El impulso gubernamental se desarrolla en un contexto donde la atención domiciliaria y el arraigo comunitario se consideran preferentes. Según señaló Europa Press, el modelo persigue priorizar la permanencia de las personas en su entorno familiar o social y asegurar respuestas ágiles y adaptadas a la diversidad existente en cada autonomía. Por parte del Gobierno se insiste en que el proceso de desinstitucionalización necesita de una revisión constante del impacto de las medidas y de una coordinación flexible que tenga en cuenta tanto los recursos como las capacidades disponibles en los diferentes territorios.

La planificación del Ejecutivo recoge los valores compartidos y directrices necesarias para unificar criterios en materia sociosanitaria, a la vez que otorga a las comunidades margen de maniobra para su implementación. Según consigna Europa Press, la administración busca así remover obstáculos en la prestación de los servicios, mejorar la calidad de vida de las personas beneficiarias y reforzar la prevención del aislamiento social.

Dentro de este marco, organizaciones del ámbito sanitario y educativo han reiterado la necesidad de que las propuestas tengan repercusión directa en la reducción de situaciones de exclusión, especialmente entre la infancia y la adolescencia. Todas estas líneas estratégicas tienen como finalidad garantizar que los colectivos más expuestos mantengan una integración efectiva en la comunidad, evitando su desvinculación de los sistemas de apoyo formal.

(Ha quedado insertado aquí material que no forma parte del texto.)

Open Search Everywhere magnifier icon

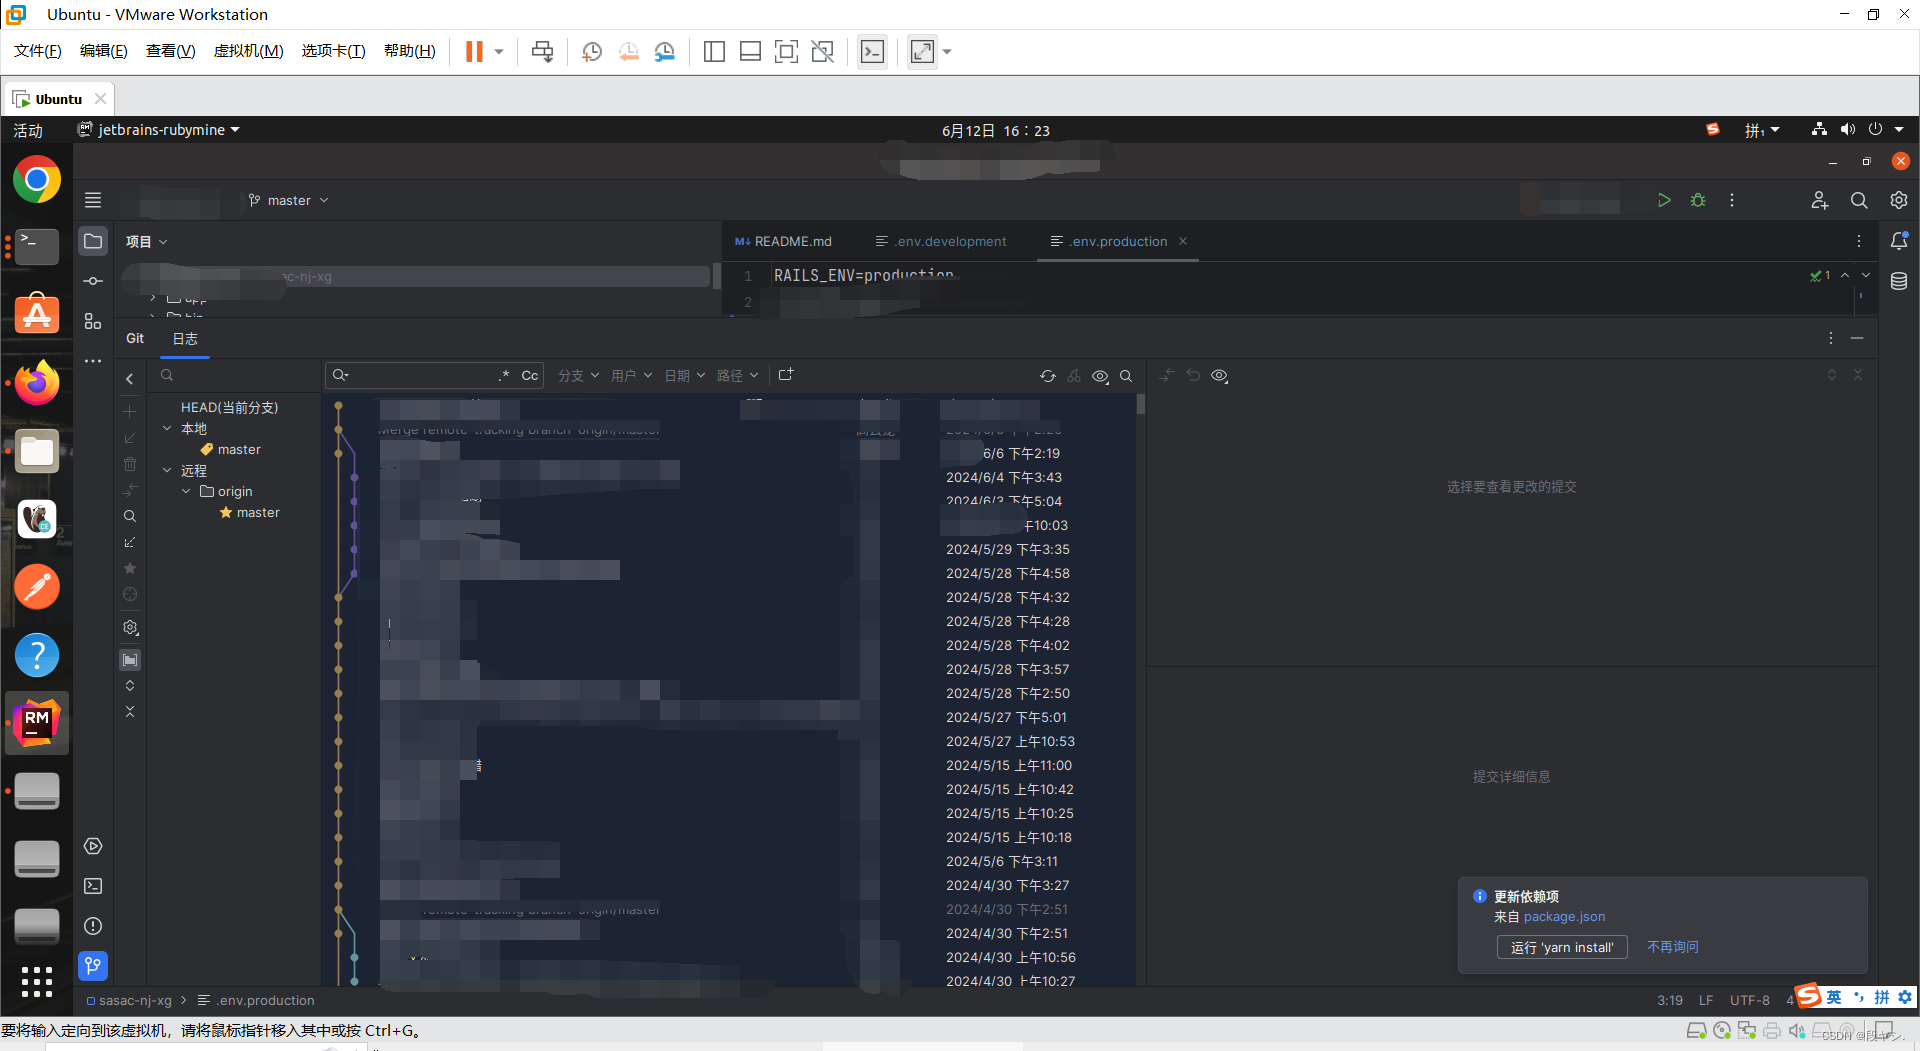pyautogui.click(x=1860, y=200)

El desarrollo de este marco, reportó Europa Press, no solo pretende coordinar servicios, sino también transformar la forma en que se identifican y abordan las necesidades de los sectores vulnerables. El Gobierno concluye en su comunicación oficial que el nuevo modelo facilitará una atención más adaptada, sostenible y centrada en la persona, anticipándose a escenarios de institucionalización y reduciendo el impacto de la segmentación de competencias en el acceso a los servicios.